■ Short problem:
Report how many lines of the items below contain the string "value". Give only the number.

** START Extracted material **

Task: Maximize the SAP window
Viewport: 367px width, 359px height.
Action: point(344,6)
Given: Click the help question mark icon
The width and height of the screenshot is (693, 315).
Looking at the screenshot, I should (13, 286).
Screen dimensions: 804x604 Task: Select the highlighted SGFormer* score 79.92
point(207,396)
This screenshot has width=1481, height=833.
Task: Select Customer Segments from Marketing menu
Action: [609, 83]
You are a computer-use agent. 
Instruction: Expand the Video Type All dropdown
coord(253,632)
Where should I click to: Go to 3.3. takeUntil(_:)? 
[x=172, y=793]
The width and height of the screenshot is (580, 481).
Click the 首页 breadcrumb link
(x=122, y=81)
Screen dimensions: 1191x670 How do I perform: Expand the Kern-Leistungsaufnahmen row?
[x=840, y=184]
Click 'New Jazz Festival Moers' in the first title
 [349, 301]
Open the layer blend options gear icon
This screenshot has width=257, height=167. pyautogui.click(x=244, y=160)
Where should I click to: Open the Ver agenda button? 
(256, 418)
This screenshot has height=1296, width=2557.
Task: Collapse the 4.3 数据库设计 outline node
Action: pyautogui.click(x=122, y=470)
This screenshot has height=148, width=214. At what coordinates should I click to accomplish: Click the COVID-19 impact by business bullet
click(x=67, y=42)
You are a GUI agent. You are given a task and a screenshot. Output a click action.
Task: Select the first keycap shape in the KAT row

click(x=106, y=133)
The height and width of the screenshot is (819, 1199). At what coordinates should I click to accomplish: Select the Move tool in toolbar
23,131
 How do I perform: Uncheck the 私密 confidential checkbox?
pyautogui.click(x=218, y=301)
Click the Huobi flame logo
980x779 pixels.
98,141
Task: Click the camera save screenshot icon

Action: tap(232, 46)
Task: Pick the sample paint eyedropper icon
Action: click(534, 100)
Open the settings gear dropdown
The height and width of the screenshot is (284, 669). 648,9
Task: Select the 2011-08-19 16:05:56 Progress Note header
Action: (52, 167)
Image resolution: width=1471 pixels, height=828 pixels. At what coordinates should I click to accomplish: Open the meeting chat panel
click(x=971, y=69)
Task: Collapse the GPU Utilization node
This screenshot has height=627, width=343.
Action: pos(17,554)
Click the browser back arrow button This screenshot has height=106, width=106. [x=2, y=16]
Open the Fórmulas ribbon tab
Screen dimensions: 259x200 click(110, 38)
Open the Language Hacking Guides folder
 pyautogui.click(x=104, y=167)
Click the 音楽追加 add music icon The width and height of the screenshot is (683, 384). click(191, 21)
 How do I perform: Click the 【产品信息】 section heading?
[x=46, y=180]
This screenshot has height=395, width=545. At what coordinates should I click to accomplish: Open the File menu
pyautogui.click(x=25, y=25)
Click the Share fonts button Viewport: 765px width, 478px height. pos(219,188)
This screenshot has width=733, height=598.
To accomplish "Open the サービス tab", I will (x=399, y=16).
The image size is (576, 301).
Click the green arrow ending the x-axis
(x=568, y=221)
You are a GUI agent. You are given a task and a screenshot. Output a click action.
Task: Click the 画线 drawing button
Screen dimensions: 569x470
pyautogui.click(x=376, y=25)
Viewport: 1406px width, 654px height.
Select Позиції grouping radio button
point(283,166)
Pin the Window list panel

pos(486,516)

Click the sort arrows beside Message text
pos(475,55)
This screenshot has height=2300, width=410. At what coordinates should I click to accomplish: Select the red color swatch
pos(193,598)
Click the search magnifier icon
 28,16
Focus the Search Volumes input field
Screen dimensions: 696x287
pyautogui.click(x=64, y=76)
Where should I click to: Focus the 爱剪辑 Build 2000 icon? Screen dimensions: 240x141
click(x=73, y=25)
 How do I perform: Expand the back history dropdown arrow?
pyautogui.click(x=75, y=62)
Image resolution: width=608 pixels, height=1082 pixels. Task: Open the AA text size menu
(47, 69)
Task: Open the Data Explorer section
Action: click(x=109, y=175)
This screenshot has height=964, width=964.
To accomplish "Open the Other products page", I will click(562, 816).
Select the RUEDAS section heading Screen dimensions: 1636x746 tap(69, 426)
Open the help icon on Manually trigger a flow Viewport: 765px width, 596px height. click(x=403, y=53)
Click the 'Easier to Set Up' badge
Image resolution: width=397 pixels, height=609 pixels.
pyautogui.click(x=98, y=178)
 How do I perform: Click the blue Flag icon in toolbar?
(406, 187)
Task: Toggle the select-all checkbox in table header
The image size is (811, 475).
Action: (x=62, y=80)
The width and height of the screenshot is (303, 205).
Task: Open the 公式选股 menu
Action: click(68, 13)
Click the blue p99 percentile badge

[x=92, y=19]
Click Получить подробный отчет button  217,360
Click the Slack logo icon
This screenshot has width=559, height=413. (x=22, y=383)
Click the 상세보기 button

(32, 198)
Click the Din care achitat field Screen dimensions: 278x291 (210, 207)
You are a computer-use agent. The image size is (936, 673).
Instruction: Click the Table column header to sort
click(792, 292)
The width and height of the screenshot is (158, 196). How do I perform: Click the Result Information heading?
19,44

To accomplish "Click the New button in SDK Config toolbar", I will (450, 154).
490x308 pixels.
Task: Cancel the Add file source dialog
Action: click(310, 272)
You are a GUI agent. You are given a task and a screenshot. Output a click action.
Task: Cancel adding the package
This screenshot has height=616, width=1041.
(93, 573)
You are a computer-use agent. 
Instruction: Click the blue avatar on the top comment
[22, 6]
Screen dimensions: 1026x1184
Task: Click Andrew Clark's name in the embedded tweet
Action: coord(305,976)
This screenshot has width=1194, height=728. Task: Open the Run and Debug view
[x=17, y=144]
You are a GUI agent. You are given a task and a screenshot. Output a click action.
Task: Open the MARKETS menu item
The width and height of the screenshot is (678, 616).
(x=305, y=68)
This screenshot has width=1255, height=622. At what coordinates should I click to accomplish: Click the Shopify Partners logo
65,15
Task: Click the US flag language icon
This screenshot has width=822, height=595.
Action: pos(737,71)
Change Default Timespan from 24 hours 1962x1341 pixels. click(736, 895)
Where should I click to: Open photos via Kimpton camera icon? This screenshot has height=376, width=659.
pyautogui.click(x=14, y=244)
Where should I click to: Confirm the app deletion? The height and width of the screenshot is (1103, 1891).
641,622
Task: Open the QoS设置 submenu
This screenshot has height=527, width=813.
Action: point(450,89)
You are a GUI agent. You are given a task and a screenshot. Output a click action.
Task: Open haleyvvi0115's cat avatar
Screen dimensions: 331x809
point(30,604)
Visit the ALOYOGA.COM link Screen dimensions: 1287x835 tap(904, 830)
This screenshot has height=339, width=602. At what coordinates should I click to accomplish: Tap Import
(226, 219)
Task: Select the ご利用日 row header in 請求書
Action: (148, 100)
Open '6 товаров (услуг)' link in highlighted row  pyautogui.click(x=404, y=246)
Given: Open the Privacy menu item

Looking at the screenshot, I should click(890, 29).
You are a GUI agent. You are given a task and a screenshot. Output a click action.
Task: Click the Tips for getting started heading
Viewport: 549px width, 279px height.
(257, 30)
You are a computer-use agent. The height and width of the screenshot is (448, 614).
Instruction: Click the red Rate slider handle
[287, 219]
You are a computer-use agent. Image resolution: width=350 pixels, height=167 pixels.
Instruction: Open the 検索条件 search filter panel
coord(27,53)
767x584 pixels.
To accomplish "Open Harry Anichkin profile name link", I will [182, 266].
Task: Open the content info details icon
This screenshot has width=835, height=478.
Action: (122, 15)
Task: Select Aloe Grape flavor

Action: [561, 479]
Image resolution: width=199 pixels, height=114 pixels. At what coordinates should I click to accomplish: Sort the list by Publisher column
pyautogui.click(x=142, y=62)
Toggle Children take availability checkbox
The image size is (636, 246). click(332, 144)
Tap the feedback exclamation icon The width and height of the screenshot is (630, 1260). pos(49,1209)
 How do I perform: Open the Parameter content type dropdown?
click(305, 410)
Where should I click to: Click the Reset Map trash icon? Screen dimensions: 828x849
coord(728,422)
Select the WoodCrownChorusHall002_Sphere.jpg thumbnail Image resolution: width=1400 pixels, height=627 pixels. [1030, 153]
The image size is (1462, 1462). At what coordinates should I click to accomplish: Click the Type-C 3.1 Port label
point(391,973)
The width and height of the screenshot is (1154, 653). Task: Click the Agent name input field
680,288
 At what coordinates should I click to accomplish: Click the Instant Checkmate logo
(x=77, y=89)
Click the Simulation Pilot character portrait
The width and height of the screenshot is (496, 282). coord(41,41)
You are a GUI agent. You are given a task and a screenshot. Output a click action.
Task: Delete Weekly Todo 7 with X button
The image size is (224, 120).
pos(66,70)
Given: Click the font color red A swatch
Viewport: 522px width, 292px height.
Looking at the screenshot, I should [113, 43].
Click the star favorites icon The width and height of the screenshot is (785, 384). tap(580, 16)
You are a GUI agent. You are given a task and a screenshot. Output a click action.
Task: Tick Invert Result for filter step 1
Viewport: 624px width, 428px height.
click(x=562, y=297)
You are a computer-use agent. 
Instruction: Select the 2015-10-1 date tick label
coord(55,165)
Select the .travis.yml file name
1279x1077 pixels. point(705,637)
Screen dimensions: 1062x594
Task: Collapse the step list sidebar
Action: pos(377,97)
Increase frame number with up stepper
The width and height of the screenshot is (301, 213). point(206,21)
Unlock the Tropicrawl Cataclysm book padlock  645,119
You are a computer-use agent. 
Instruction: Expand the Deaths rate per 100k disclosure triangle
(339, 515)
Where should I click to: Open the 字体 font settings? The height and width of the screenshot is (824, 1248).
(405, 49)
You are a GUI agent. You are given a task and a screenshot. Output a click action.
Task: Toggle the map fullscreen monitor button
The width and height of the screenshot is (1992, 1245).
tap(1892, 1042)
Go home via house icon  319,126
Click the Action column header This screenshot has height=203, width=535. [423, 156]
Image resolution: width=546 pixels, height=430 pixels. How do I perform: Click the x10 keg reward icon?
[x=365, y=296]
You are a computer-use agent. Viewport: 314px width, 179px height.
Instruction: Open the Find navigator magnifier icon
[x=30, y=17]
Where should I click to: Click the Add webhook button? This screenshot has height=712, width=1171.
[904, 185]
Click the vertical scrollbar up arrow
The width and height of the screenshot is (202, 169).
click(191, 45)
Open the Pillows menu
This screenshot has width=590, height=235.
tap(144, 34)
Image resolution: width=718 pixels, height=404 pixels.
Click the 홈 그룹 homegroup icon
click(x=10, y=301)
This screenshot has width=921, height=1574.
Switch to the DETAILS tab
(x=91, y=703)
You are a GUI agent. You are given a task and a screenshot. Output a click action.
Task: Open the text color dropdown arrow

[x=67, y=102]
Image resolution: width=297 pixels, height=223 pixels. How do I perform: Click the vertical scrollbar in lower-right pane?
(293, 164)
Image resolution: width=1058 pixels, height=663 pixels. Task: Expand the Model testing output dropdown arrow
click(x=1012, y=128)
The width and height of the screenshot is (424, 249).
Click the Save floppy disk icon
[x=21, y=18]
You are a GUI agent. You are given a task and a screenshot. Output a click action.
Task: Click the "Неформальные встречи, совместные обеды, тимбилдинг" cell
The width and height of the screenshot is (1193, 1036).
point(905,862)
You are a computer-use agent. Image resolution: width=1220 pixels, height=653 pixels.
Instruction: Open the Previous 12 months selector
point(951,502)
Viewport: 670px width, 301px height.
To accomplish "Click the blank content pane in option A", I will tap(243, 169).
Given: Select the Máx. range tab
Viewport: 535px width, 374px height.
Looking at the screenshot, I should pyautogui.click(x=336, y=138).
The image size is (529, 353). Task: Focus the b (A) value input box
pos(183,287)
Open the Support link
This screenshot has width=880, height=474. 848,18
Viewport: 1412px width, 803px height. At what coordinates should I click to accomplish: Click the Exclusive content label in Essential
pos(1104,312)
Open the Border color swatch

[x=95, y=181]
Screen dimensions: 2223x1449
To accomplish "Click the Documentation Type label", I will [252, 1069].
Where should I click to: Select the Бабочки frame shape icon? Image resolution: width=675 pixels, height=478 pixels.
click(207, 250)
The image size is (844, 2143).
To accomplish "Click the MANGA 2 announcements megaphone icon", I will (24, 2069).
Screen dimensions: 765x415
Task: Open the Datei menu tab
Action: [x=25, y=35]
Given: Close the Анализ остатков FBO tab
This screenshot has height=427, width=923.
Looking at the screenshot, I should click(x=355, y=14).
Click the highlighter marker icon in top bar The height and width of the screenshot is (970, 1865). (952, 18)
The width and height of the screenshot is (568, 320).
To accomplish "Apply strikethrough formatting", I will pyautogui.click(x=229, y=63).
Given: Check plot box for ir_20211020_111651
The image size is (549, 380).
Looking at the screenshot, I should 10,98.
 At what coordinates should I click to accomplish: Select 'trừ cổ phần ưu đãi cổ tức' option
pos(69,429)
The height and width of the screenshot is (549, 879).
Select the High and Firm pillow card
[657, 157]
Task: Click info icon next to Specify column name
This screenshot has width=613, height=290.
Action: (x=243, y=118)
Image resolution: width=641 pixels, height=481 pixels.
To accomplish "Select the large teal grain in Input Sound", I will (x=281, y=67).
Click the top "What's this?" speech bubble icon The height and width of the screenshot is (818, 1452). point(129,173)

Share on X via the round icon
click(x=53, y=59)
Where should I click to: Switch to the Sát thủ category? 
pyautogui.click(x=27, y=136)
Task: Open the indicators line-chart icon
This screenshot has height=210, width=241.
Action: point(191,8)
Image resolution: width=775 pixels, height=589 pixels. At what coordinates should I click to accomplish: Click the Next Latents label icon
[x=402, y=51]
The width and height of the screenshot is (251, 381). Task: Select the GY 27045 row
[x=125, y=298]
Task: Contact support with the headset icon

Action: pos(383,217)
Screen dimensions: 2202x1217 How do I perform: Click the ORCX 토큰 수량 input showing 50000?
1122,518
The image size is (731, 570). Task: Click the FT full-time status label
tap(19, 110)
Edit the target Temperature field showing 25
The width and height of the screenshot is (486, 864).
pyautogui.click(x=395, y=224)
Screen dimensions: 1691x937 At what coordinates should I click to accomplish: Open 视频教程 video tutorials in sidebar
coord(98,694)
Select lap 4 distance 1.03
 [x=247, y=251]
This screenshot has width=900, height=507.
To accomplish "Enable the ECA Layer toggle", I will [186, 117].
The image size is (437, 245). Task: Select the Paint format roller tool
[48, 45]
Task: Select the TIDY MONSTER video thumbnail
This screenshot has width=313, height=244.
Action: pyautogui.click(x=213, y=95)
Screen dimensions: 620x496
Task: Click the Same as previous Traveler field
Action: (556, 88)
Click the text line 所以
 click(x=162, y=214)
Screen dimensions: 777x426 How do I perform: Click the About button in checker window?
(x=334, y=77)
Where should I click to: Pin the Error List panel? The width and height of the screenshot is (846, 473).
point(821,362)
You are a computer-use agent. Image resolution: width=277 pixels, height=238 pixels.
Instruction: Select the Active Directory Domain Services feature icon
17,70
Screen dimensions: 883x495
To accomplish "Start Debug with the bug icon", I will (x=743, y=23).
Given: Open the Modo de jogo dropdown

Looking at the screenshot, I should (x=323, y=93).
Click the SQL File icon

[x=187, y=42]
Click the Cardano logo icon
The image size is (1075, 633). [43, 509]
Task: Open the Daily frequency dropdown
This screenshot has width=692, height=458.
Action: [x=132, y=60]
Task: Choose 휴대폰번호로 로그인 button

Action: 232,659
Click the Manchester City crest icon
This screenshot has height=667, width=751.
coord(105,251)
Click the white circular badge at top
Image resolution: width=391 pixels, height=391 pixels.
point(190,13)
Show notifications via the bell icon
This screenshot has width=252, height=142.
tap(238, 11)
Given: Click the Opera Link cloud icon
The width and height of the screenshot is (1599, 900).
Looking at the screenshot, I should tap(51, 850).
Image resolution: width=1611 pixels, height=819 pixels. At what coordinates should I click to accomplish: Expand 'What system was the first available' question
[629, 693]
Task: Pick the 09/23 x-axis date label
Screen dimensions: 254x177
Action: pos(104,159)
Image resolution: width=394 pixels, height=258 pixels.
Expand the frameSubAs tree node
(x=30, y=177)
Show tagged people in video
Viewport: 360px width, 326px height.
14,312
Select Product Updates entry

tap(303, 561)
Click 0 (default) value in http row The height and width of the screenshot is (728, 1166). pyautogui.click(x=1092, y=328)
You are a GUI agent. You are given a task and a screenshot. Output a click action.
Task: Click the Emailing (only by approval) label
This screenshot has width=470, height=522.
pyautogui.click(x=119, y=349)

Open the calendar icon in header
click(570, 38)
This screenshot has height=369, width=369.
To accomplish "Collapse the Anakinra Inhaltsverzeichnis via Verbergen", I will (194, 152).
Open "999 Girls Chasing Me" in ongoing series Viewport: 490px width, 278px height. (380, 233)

** END Extracted material **

■ Complete output:
2